Lunedì 14 Ottobre 2024
COSTANZA CHIRDO
Libri

Più leggo, più dimentico. Il paradosso del lettore contemporaneo

In un mondo in cui siamo costantemente sottoposti al consumo di contenuti, per il nostro cervello rimuovere informazioni diventa sempre più semplice. Ma nella memoria resta una “traccia”

Una ragazza che legge

Una ragazza che legge

New York, 30 settembre 2024 – “Mentre scorrevo la recente lista del New York Times dei 100 migliori libri del secolo, ero gratificata dal numero di libri lì presenti che avevo letto, ma mi chiedevo se un libro contasse ancora se non ricordavo molto a riguardo – scrive Melissa Kirsch, vice direttrice della sezione Cultura e Lifestyle della testata statunitense – Cosa significa che un libro, uno show, un’esperienza ‘conti’, comunque?”.

In un articolo per il quotidiano, Kirsch propone un’interessante riflessione sulla memoria, su come la utilizziamo, su cosa ci ricordiamo ma soprattutto su cosa dimentichiamo – molto, a quanto pare, e non ha a che fare solo con il normale processo di invecchiamento. “Per un po', ho dato la colpa alla quarantena e allo stress per avermi tolto un po' di lucidità – scrive la giornalista – Ma ultimamente la metafora che mi sembra più appropriata è quella di un computer: sembra che il mio hard disk sia pieno.” Kirsch si riferisce alla quantità di contenuti a cui siamo sottoposti e che consumiamo ogni giorno: “Sto leggendo, guardando e ascoltando così tanto” ammette. E il tutto si aggiunge all’esperienza della vita reale, “per non parlare dei sogni a occhi aperti” o delle “lunghe riflessioni”. A pensarci bene, c’è tanto materiale da registrare e processare per il nostro cervello ogni giorno: è ovvio che qualcosa vada perso.

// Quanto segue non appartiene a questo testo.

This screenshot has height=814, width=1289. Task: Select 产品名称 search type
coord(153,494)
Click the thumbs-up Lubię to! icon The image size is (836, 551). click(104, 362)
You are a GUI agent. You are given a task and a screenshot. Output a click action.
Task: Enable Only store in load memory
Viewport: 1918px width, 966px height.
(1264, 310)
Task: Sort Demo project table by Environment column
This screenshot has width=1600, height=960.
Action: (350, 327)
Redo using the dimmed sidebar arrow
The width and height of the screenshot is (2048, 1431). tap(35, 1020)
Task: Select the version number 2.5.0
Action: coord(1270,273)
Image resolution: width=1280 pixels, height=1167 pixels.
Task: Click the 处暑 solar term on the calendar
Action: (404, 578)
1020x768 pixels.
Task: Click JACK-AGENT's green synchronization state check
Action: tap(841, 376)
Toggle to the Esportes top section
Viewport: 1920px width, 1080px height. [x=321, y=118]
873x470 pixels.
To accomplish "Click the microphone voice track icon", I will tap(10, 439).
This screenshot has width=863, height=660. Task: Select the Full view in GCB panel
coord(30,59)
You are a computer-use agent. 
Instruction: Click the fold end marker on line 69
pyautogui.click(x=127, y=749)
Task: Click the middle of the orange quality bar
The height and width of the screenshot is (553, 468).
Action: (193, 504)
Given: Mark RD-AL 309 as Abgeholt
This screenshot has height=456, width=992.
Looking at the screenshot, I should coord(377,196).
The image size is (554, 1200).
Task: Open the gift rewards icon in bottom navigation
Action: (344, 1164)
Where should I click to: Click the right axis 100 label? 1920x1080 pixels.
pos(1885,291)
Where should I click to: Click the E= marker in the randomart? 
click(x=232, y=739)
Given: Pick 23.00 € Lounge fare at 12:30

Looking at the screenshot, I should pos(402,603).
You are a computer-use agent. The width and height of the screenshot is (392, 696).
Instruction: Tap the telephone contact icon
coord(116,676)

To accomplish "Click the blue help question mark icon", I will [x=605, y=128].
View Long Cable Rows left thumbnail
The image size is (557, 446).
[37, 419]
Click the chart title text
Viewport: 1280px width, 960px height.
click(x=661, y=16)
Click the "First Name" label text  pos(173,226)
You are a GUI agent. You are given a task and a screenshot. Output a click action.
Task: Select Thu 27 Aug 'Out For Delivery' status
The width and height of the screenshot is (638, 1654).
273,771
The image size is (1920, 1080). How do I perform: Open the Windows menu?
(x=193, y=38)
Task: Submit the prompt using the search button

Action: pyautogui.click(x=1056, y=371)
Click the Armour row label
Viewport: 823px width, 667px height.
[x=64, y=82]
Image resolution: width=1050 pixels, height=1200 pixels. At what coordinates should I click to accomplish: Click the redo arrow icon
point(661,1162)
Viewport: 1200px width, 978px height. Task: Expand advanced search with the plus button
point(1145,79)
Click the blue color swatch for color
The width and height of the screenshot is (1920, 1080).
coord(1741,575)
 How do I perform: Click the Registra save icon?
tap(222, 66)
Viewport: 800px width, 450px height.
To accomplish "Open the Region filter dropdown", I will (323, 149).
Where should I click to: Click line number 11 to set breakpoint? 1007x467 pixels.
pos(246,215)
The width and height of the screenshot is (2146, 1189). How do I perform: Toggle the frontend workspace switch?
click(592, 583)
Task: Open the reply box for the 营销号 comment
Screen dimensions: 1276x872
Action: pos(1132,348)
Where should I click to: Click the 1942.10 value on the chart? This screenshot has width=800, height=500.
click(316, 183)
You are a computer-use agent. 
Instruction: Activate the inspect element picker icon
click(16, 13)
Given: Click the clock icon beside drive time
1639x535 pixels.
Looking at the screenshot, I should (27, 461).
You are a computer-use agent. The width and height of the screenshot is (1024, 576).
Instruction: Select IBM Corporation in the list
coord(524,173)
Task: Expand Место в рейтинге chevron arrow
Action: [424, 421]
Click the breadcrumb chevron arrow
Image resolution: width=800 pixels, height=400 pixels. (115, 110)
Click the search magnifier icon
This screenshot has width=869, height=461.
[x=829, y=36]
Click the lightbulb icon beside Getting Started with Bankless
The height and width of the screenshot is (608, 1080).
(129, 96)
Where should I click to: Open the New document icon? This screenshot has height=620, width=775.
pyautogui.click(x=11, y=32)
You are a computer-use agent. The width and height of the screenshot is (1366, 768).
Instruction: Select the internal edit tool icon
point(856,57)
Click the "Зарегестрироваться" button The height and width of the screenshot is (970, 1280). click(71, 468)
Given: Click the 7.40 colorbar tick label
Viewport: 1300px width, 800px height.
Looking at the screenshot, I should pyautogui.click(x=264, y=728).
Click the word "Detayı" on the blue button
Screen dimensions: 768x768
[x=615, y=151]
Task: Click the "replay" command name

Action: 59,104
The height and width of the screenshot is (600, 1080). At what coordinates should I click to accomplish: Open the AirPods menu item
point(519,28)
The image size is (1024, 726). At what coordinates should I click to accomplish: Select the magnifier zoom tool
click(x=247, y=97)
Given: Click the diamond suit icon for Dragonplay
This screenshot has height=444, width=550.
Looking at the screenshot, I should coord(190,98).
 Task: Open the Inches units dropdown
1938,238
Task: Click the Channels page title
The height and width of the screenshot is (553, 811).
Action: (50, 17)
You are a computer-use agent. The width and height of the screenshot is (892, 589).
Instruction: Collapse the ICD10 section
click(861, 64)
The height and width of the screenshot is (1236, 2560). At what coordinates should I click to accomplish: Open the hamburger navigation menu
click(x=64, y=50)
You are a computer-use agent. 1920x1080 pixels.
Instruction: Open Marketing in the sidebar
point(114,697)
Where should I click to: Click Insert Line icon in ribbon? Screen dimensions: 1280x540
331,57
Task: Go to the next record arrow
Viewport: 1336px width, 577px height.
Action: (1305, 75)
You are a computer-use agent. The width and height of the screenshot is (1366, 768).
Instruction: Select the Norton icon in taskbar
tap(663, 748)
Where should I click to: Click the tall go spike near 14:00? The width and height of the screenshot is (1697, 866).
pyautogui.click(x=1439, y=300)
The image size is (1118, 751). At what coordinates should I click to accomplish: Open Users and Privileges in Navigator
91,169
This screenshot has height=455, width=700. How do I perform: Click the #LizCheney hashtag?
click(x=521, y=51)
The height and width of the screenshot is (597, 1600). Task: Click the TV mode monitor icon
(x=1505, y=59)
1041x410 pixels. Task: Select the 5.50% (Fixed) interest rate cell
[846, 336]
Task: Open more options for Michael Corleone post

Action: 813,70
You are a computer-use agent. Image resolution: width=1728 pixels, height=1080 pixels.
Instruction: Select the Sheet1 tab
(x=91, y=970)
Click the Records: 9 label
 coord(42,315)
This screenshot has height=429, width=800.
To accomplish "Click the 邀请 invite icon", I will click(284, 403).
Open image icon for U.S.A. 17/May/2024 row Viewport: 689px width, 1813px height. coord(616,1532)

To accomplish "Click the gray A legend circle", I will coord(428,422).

Ma allora ha ancora senso, ad esempio, leggere un libro, se probabilmente prima o poi ce lo dimenticheremo? Ha senso affermare di aver letto un libro, se di esso ci ricordiamo poco o niente? Pervasa da queste domande, Kirsch racconta di essersi imbattuta in un saggio di James Collins pubblicato nel 2010, intitolato “La trama mi sfugge”. Nel testo, l’autore parla di libri che ha letto, ha amato, ma di cui non ricorda nulla se non “un’atmosfera e un’immagine qua e là”. “Collins sospettava, come me, che i libri che non riesce a ricordare dovessero comunque aver avuto un effetto sul suo cervello” scrive Kirsch, parlando della lettura come di un’esperienza che ci cambia in modo profondo, che va oltre il ricordare i dettagli della storia.

A confermare è la neuroscienziata Maryanne Wolf: “Non possiamo recuperare i dettagli, ma per adattare una frase di William James, c’è una sorta di traccia della memoria – ha detto – Le informazioni che ottieni da un libro sono archiviate in reti. Abbiamo una straordinaria capacità di memoria, e c’è molto più di quanto ci rendiamo conto”. Dopo aver letto il saggio di Collins, Kirsch ha deciso di fare più ricerca sull’autore: dopo 15 minuti e sei schede diverse già aperte sul suo laptop, la giornalista si è resa conto che il motivo per cui il suo cervello è “stracolmo” è che c’è un’enorme quantità di informazioni disponibili. Di conseguenza, “Non vedo l’ora di leggere il romanzo di Collins, e non vedo l’ora di non ricordarne assolutamente nulla”, conclude.